### What this task involves
Skip the pictures and return every entry exactly as written.

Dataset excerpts
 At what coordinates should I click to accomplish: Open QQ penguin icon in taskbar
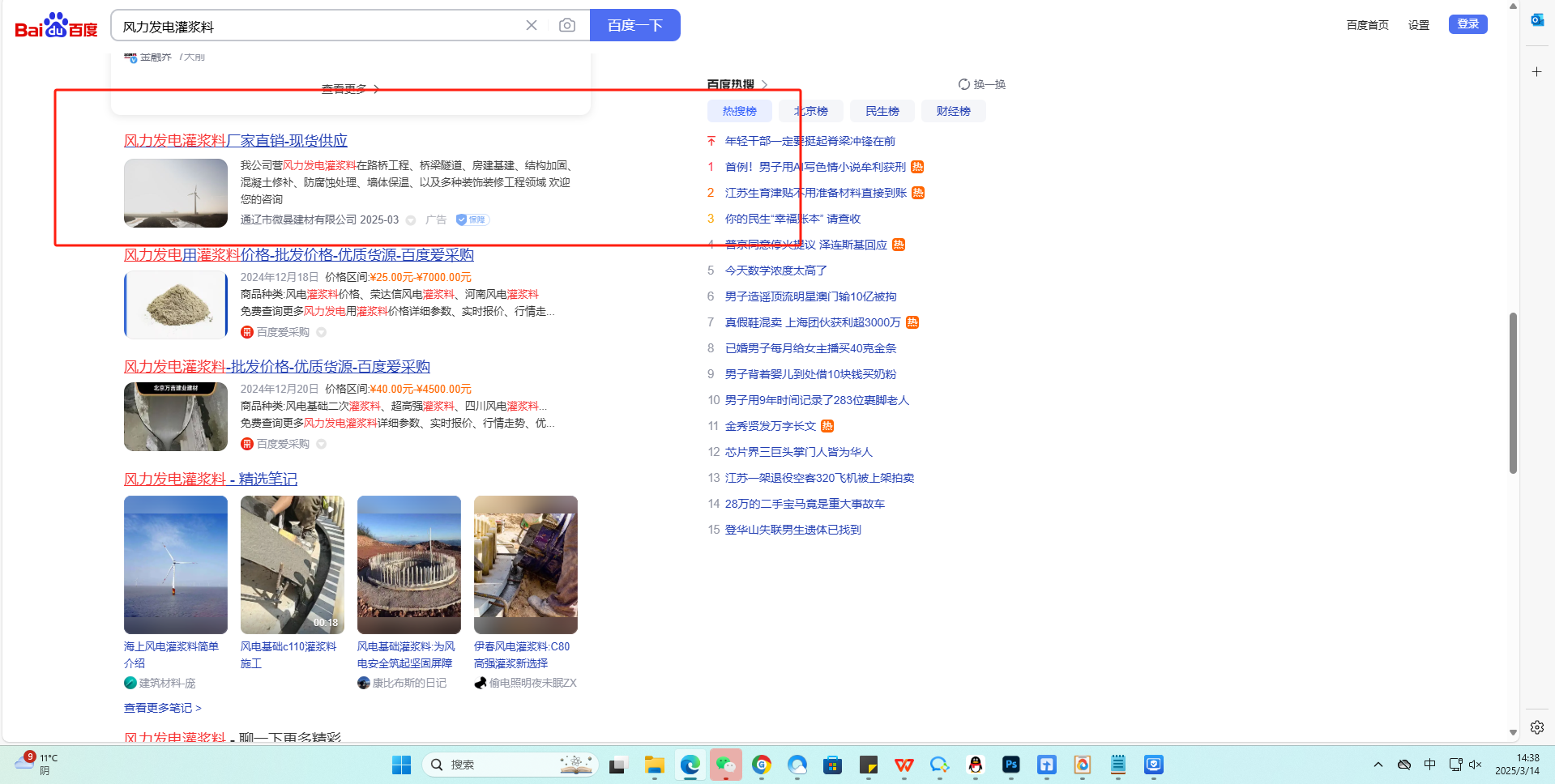pyautogui.click(x=975, y=765)
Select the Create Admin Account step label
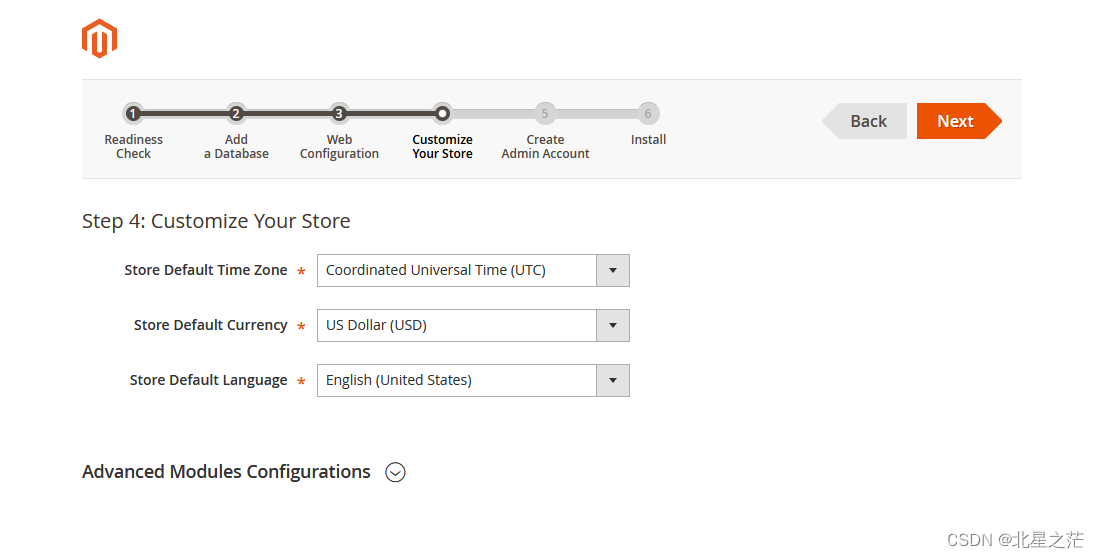The width and height of the screenshot is (1099, 558). 545,147
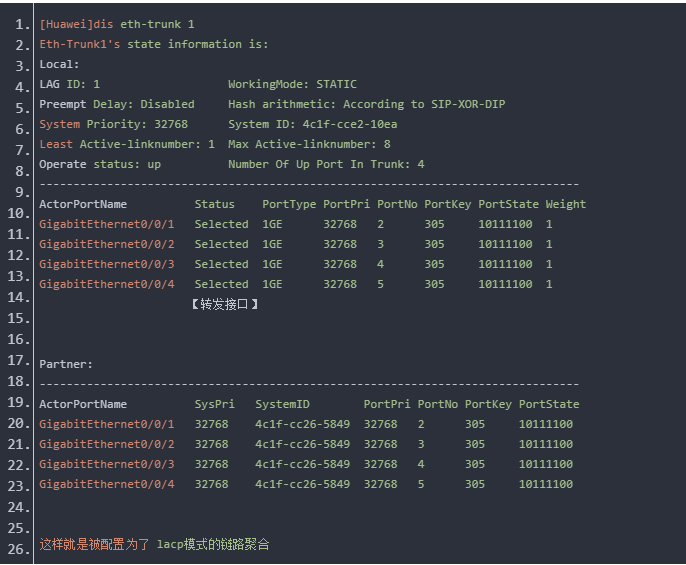Image resolution: width=686 pixels, height=565 pixels.
Task: Click the 'System ID: 4c1f-cce2-10ea' value
Action: tap(312, 124)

### Your solution
 At what coordinates should I click to accomplish: Open QQ penguin icon in taskbar
pyautogui.click(x=975, y=765)
Select the Create Admin Account step label
The width and height of the screenshot is (1099, 558). 545,147
Image resolution: width=686 pixels, height=565 pixels.
Task: Click the 'System ID: 4c1f-cce2-10ea' value
Action: tap(312, 124)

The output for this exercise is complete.